Setting Boundaries in Your Home
Most children and teens want to make the right decisions, but murky boundaries or unrealistic and unclear expectations can make it difficult. As your child grows and becomes more independent, he or she will want more freedom and responsibility, so clear boundaries can help them understand your expectations.
Every family has a different set of values and rules, so the boundaries you set have to be right for your family, regardless of the rules and boundaries other families might have set. For example, in some families, teens are permitted to drink wine during meals. If you do not want your child consuming alcohol as a minor, you need to set a clear boundary that alcohol will not be served to any minor in your home, even on special occassions.
With boundaries come consequences for when those boundaries are crossed. It is important to involve your teen in creating these consequences so that they are meaningful and teach lessons, rather than simply being punitive. Also, remember to acknowledge when your teen respects the boundaries and makes safe decisions. After all, children and teens that only receive attention for bad behavior often continue to act out to receive that attention. Let your teen know that you see that he or she has been working hard to respect the rules and that in turn has helped you to trust that your teen can handle more freedom.

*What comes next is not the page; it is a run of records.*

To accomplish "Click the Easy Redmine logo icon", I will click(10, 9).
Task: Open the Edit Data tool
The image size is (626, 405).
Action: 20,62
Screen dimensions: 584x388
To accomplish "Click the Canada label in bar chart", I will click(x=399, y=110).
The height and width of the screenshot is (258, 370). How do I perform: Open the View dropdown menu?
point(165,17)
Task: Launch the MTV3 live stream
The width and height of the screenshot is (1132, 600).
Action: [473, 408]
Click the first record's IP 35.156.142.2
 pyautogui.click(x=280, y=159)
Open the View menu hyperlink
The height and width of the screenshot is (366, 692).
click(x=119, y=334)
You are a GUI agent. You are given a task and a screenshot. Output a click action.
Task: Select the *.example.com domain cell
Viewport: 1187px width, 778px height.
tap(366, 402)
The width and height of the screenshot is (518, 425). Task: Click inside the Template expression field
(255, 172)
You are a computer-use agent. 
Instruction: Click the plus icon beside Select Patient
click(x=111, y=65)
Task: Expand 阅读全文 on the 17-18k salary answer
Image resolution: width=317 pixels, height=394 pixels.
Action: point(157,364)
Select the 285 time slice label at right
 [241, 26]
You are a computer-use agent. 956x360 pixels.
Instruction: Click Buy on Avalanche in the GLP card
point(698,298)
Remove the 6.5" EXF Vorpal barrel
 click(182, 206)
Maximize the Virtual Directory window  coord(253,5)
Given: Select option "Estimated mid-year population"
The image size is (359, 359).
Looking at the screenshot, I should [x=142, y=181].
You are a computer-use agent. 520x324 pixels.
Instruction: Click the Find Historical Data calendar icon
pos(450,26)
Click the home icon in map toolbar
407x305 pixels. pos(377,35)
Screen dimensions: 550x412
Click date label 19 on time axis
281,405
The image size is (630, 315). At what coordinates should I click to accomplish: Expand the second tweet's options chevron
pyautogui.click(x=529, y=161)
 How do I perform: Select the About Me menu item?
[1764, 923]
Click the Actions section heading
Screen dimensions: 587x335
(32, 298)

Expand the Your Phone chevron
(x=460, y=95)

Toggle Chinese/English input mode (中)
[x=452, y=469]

What to do if you Suspect Your Child is Drinking or Using Drugs
If you suspect or know that your child is using drugs or alcohol, first of all, don’t panic. Keep your emotions in check and help create a learning opportunity for your child on the consequences of drug or alcohol use.
If you catch your teen intoxicated, first make sure that they are physically safe. Talking with them won’t work until they have sobered up, but they do need to be safe from the physical consequences of intoxication.
Once they are sober, sit down and have an open conversation with them, remembering to actively listen to your teen. It is important to find out if your child was experiencing any pressure or mental health issues that you might not have been aware of, in addition to finding out if there were any risky situations involved, such as unprotected sex or assault.
During this conversation, you can use the information you learn as a way to teach them how to protect themselves and make better decisions in the future.
Finally, if your child has a drug or alcohol problem, it is important to find a rehab program that specializes in treating youth. This is the best way to help them recover and to get their lives back on track before they experience more serious consequences.
While drug and alcohol abuse isn’t something any parent wants to think about, having open and honest communication with your teen, addressing any mental health or current substance abuse issues, and setting clear and realistic boundaries can help keep your child safe from the pressures of drug and alcohol use during their teen years.